§ **Given instruction**
Please report each line below that contains the string "should", copying every one of those lines in full; case counts.

§ **Records for the exercise**
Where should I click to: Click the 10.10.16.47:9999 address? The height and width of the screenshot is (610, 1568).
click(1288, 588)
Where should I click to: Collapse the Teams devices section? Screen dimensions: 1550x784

--

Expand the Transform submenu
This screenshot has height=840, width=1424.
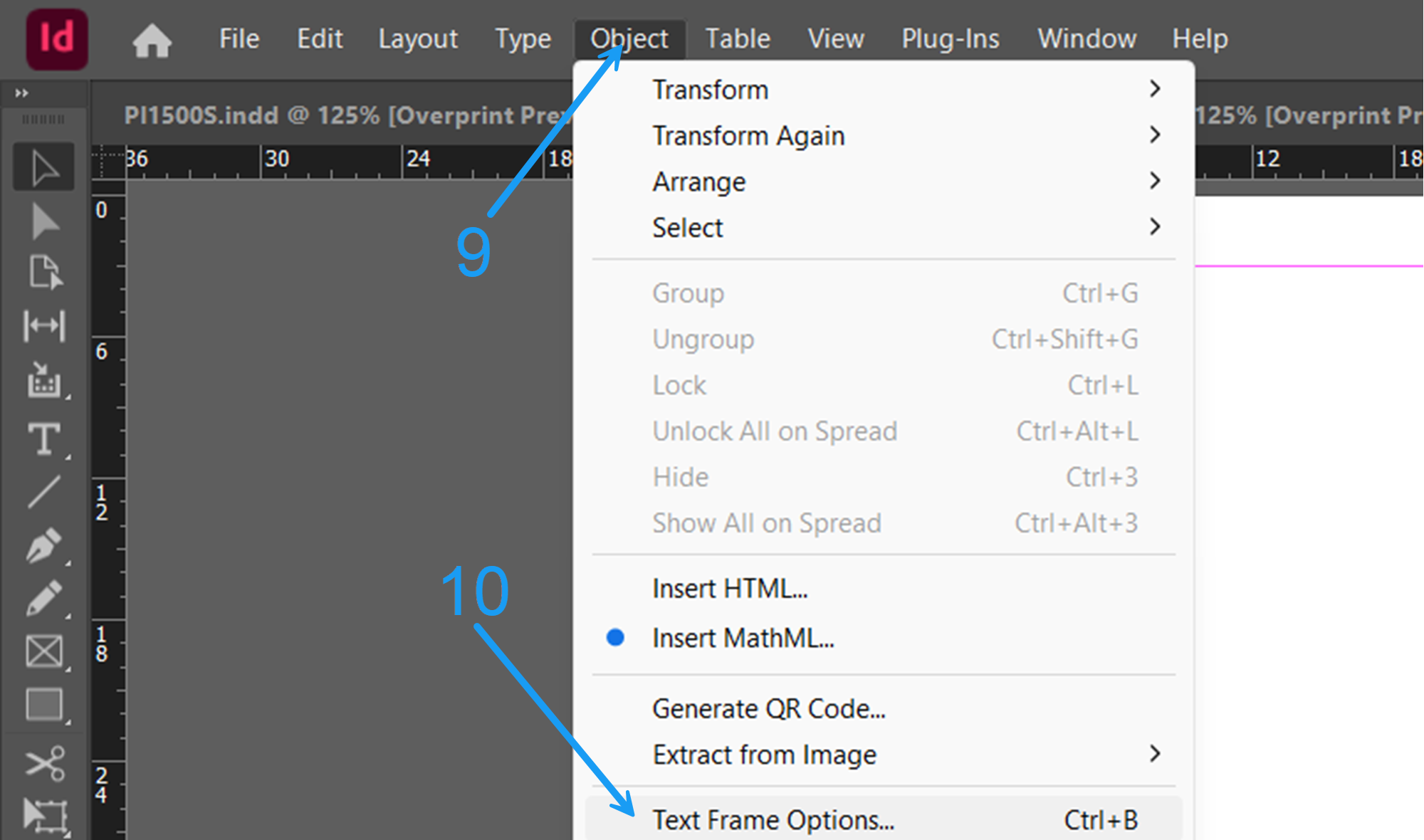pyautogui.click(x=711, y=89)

...

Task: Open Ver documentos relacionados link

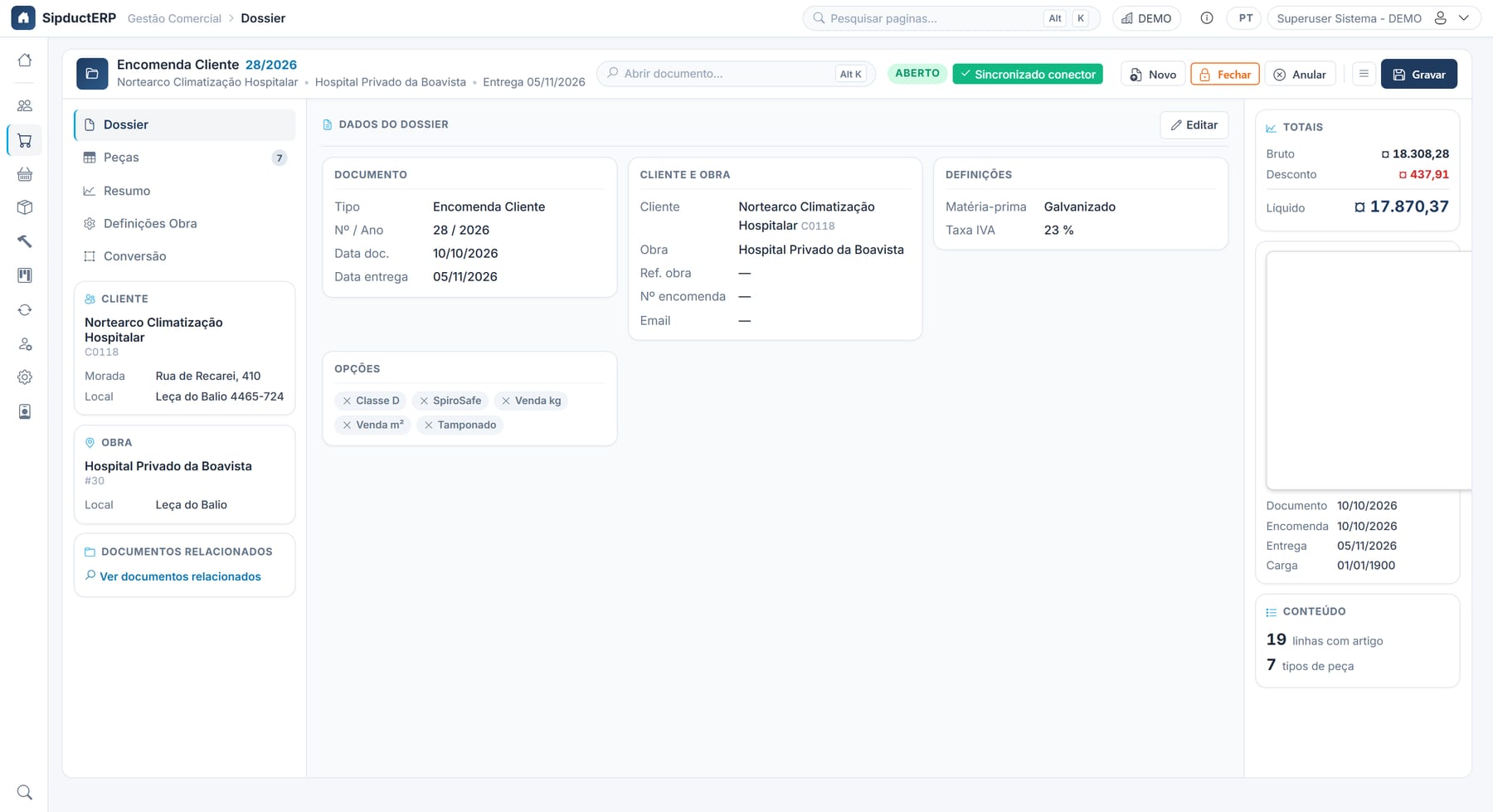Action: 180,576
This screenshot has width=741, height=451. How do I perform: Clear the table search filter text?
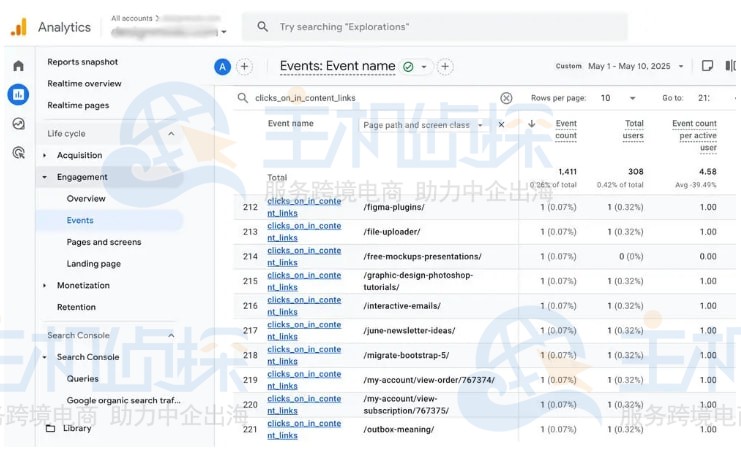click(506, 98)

§ **Exercise response**
Where should I click to: Click the 10.10.16.47:9999 address? The height and width of the screenshot is (610, 1568).
Where should I click to: Collapse the Teams devices section? Screen dimensions: 1550x784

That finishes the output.